J Pediatr Hematol Oncol. 2009 Mar;31(3):187-193
Authors: Saulnier Sholler GL, Brard L, Straub JA, Dorf L, Illeyne S, Koto K, Kalkunte S, Bosenberg M, Ashikaga T, Nishi R
Neuroblastoma is the most common extracranial solid tumor in children and, when disseminated, carries a poor prognosis. Even with aggressive combinations of chemotherapy, surgery, autologous bone marrow transplant, and radiation, long-term survival remains at 30% and new therapies are needed. Recently, a patient with neuroblastoma who acquired Chagas disease was treated with nifurtimox with subsequent reduction in tumor size. The effect of nifurtimox on the neuroblastoma cell lines CHLA-90, LA1-55n, LA-N2, SMS-KCNR, and SY5Y was examined. Nifurtimox decreased cell viability in a concentration-dependent manner. Cell morphology, terminal deoxynucleotidyltransferase-mediated dUTP nick end labeling assay, and caspase-3 activation indicate that cell death was primarily due to apoptosis. Nifurtimox also suppressed basal and TrkB-mediated Akt phosphorylation, and the cytotoxicity of nifurtimox was attenuated by a tyrosine hydroxylase inhibitor (alpha-methyl-tyrosine).
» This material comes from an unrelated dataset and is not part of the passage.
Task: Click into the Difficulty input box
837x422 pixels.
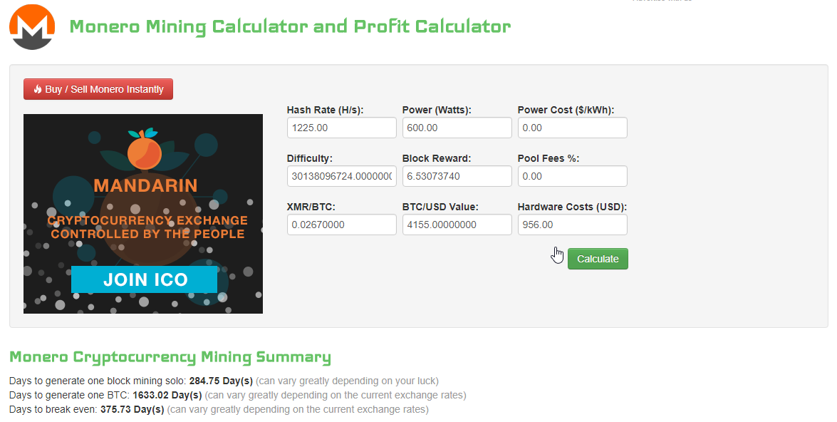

Nifurtimox killed catecholaminergic, but not cholinergic, autonomic neurons in culture. In vivo xenograft models showed inhibition of tumor growth with a histologic decrease in proliferation and increase in apoptosis. These results suggest that nifurtimox induces cell death in neuroblastoma. Therefore, further studies are warranted to develop nifurtimox as a promising new treatment for neuroblastoma.
PMID: 19262245 [PubMed - as supplied by publisher]